将产品视为抽象，将相应的元组视为具体表示。

The projection allows to get the instance of the 'n' class referenced by the Product.

投影允许获取产品引用的“n”类的实例。

A cartesian product is a product of sets. Given sets A and B, A x B ("A cross B") is the set of all tuples (x, y) such that x is in A and y is in B. A cartesian product may be analogously defined on types: given types A and B, A x B is the type of tuples (x, y) where x is of type A and y is of type B.

笛卡尔积是集合的积。给定集合 A 和 B，A x B（“A 交叉 B”）是所有元组 (x, y) 的集合，使得 x 在 A 中，y 在 B 中。笛卡尔积可以类似地定义在类型上：给定类型 A 和 B，A x B 是元组 (x, y) 的类型，其中 x 是 A 类型，y 是 B 类型。

So Product4 is the type of tuples (w, x, y, z), where w, x, y, z are components.

所以 Product4 是元组 (w, x, y, z) 的类型，其中 w, x, y, z 是组件。

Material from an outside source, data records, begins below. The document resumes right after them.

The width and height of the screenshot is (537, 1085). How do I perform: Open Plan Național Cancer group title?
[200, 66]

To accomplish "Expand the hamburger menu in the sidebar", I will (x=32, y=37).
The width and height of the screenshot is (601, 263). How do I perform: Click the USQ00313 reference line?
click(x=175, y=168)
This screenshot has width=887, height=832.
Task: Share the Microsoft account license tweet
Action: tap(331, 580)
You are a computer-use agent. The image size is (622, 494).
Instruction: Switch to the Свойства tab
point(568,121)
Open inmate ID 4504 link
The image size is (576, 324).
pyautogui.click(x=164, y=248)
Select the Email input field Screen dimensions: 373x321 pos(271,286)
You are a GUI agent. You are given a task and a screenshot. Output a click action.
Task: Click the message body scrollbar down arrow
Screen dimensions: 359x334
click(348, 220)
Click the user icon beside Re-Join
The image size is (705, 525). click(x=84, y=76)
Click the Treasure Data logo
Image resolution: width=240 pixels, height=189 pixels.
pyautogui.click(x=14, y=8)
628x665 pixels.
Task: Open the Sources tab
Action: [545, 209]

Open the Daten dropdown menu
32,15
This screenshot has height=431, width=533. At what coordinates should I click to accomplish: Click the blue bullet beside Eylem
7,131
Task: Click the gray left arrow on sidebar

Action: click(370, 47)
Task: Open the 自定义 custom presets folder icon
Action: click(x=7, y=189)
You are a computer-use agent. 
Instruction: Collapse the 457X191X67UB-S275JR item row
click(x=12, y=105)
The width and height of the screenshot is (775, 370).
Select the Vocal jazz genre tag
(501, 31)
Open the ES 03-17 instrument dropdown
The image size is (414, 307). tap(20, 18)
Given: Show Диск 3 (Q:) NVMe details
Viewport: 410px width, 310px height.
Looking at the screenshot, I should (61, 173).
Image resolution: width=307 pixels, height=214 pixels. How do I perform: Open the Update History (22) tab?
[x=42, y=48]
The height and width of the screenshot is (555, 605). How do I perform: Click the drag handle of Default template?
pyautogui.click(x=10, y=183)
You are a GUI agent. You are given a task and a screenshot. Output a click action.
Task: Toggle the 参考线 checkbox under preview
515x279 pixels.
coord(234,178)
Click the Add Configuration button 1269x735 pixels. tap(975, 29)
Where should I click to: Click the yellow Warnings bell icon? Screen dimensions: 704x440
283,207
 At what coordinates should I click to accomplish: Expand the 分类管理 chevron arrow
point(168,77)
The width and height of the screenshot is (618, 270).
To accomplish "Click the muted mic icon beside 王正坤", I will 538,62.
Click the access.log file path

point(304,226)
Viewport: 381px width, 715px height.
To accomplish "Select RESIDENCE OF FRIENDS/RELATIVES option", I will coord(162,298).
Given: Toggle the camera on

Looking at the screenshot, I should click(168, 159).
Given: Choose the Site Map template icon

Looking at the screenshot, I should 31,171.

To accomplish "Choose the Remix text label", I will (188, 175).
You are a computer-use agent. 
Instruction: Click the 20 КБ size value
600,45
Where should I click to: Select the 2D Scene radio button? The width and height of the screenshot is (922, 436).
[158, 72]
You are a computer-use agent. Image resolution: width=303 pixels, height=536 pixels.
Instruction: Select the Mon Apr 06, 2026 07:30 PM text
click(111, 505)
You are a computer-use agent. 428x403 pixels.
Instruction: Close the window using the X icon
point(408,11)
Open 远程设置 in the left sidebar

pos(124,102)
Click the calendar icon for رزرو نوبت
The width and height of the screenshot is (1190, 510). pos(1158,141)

I think somebody might feel confused for Productjust works like a member iterator, just like I did.

我认为有人可能会因为Product像成员迭代器一样工作而感到困惑，就像我一样。

In fact, I think in 2019 everybody knows what a Cartesian Productis. But where is Cartesian Product in a Tuple ? I know if we have {a,b,c} and {1,2,3} we'll get {a,1},{a,2}...{c,3}. But when we come across Tuple2(a,1) we just have (a,1), how can one object Product?

事实上，我认为在 2019 年每个人都知道笛卡尔积是什么。但是元组中的笛卡尔积在哪里？我知道如果我们有 {a,b,c} 和 {1,2,3}，我们会得到 {a,1},{a,2}...{c,3}。但是当我们遇到 Tuple2(a,1) 时，我们只有 (a,1)，一个产品怎么能对象呢？

So let's treat classes that implement Productas declarations. If class A(String, Int, Double) implentment Product3 , we treat the class as result of a Cartesian Productof (String, Int, Double), thus you know you can use _1_2_3method now.

因此，让我们将实现的类Product视为声明。如果类 A(String, Int, Double) 实现 Product3 ，我们将类视为(String, Int, Double)的笛卡尔积的结果，因此您知道现在可以使用_1_2_3方法了。